Keywords: Eddy Covariance; Bowen Ratio; Energy partition.
RESUMO
O Brasil é o maior produtor de cana-de-açúcar no mundo, a qual é destinada para diversos fins, seja alimentação até a geração de energia. O cultivo da soja nas áreas de canavial em renovação vem crescendo progressivamente no Brasil. Quantificar os fluxos de energia nas diferentes etapas deste processo é essencial para realizar um manejo mais adequado. O trabalho foi realizado no município de Piracicaba, com o objetivo de analisar o comportamento dos fluxos energéticos e o fechamento do balanço de energia em uma área de renovação de canavial com período de pousio seguido por cultivo soja. Os fluxos de calor latente e sensível foram obtidos com o método “Eddy Covariance”. O fechamento do balanço energético no período de pousio com solo coberto por palha, sem cobertura e com cultivo de soja apresentaram coeficiente de correlação de 0.88, 0.78 e 0.71, respectivamente. No período sem cultivo o fluxo de calor sensível foi predominante em relação ao fluxo de calor latente, variando conforme o regime de chuvas. A presença de palha sob o solo no período de pousio afetou o fluxo de calor latente. Com o cultivo de soja o fluxo de calor latente superou o fluxo de calor sensível.
Palavras-chave: Correlação de Turbilhões; Razão de Bowen; Partição de Energia.

[Data to use]
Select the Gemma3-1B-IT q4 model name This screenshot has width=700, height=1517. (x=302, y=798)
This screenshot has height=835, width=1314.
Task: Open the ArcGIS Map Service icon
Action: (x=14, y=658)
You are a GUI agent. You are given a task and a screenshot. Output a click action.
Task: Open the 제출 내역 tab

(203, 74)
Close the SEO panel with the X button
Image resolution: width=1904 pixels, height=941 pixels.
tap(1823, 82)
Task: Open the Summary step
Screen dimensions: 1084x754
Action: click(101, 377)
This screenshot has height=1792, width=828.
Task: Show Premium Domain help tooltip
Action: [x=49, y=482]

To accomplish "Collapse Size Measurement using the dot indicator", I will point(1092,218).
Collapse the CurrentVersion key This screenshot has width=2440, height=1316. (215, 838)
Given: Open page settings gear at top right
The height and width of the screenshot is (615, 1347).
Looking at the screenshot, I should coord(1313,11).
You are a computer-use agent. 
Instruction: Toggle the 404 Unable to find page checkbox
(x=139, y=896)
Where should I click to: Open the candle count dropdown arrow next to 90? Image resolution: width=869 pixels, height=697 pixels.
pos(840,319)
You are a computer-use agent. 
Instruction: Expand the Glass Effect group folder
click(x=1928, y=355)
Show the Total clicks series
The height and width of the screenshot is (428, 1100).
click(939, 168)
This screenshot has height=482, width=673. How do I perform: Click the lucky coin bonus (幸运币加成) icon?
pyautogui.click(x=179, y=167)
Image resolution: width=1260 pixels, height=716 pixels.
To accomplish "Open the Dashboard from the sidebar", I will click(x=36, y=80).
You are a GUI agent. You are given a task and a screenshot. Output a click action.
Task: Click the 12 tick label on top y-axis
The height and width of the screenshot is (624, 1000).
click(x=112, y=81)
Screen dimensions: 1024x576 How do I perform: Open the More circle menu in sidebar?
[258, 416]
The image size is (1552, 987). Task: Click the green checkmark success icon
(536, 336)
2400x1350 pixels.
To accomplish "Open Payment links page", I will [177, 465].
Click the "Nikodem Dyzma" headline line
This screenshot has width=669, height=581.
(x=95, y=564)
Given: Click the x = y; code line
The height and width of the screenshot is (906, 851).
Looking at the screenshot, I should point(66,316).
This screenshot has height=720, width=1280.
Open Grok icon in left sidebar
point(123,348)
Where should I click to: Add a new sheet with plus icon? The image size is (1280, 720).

[Exercise set]
[a] In the abstract on energy fluxes in a sugarcane renovation area, translate this sentence into English: "Com o cultivo de soja o fluxo de calor latente superou o fluxo de calor sensível."
[b] Arrange the entries as a numbered list, from their first line through the line containing "tap(1823, 82)", leaving out blank lines.

[In response]
[a] With the soybean crop, the latent heat flux exceeded the sensible heat flux.

[b]
1. Select the Gemma3-1B-IT q4 model name This screenshot has width=700, height=1517. (x=302, y=798)
2. This screenshot has height=835, width=1314.
3. Task: Open the ArcGIS Map Service icon
4. Action: (x=14, y=658)
5. You are a GUI agent. You are given a task and a screenshot. Output a click action.
6. Task: Open the 제출 내역 tab
7. (203, 74)
8. Close the SEO panel with the X button
9. Image resolution: width=1904 pixels, height=941 pixels.
10. tap(1823, 82)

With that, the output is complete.